A l’approche de la Tabaski, la vente de moutons est actuellement l’activité en vogue. Dans les artères de la capitale sénégalaise, nombreux sont les points de vente de moutons. D’habitude assuré par les éleveurs traditionnels, ce business est de plus en plus envahi par des personnes s’activant dans d’autres métiers. Ces éleveurs occasionnels gagnent gros car leurs marchandises, souvent constituées de gros béliers, sont très prisées par les Sénégalais.
A quelques jours de la Tabaski, le commerce de moutons demeure l’activité en vogue. Cependant, certains lieux de vente de moutons, en général tenus par les éleveurs venus de l’intérieur du pays, sont occupés ces dernières années par des vendeurs assez originaux. En effet, des gens assurant d’autres professions s’intéressent, aujourd’hui, au commerce de moutons à la veille de l’Aïd-el-kébir. C’est le cas de Mor Talla Pène. La trentaine bien sonnée, il assure une opération de Tabaski au quartier Liberté 5. Ce restaurateur dans des hôtels de la place comme King Fahd Palace, La Fourchette, le Club Med, entre autres, s’est transformé en vendeur de moutons pour la Tabaski qui se profile à l’horizon. Interrogé sur son choix d’investir dans ce business, il répond : « J’aime les moutons. C’est pourquoi, depuis quatre ans, j’organise une opération Tabaski pour céder des béliers ».

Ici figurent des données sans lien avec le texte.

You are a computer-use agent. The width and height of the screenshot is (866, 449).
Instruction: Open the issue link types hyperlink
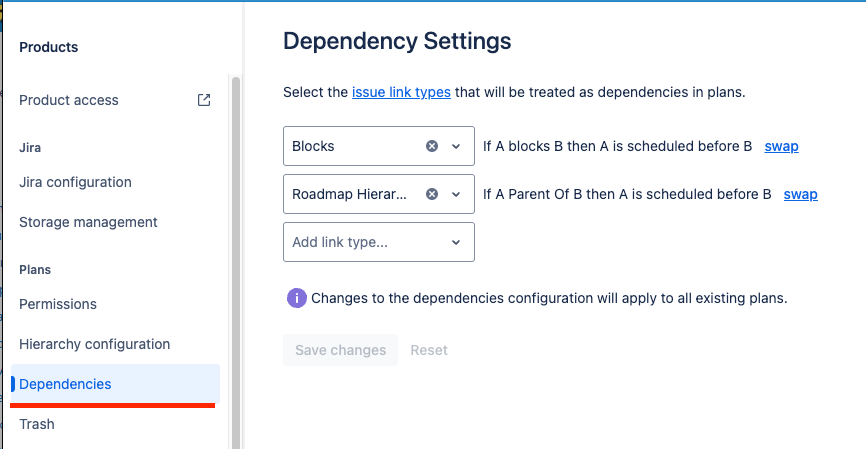pos(401,92)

Avec un investissement de deux millions cinq cent (2 500 000) millions de francs CFA, Mor Talla Péne a pu acheter vingt-neuf (29) moutons qu’il commence à vendre entre quatre-vingt-mille (80 000) et cent cinquante mille (150 000) francs CFA. Des prix qu’il juge abordables. « Les tarifs ne sont pas élevés. Il y en a pour toutes les bourses. Tout dépend du marchandage avec les clients ; il faut qu’ils sachent eux aussi que les frais d’entretien du bétail sont importants », fait-il savoir. Toutefois, il indexe les frais tels que l’eau et le gardiennage, des charges supplémentaires qui n’ont pourtant pas impacté sur la rentabilité de son business. « On y gagne quelque chose cette année, on espère réaliser de bonnes recettes », a-t-il expliqué, précisant qu’il compte retourner dans la restauration une fois la Tabaski terminée.
Un comptable dans une société de la place gère lui aussi une opération de Tabaski avec des amis. Préférant taire son nom, il dit profiter de ses congés pour veiller sur son enclos, le temps des préparatifs de la fête. « On a organisé cela en groupe, chacun cotise et après les ventes, on se partage les gains. Depuis 5 ans, on le fait et si ce n’était pas rentable, on aurait abandonné dès la première édition ». Ibrahima Gueye, originaire de Louga fait aussi dans ce business pour la Tabaski. Avec ses amis, ils ont investi une grosse somme d’argent pour organiser cette opération. « Je ne suis pas éleveur mais, pour la Tabaski, je vends des béliers. J’ai opté de venir à Dakar parce que c’est une ville où il n’y a pas beaucoup de moutons. Il y a une clientèle importante à saisir ici », fait-il remarquer.
Il s’est installé vers le rond-point Sipres avec ses 70 moutons. « Dans la vie, rien n’est facile. Si on a laissé nos familles, c’est pour rentrer avec quelque chose. Donc on aura beau dormir à la belle étoile, cela ne nous dérange pas », a-t-il souligné.
Même si les conditions sont beaucoup améliorées cette année avec l’approvisionnement en eau, la non-disponibilité d l’aliment de bétail, la sécurité plombent parfois le bon déroulement de cette vente. Pourtant, cela ne semble pas démoraliser les organisateurs qui sont plus nombreux d’année en année. En se transformant en vendeurs de moutons pour l’Aïd-el-kébir, ils ont fini d’être de sérieux concurrents pour les éleveurs traditionnels.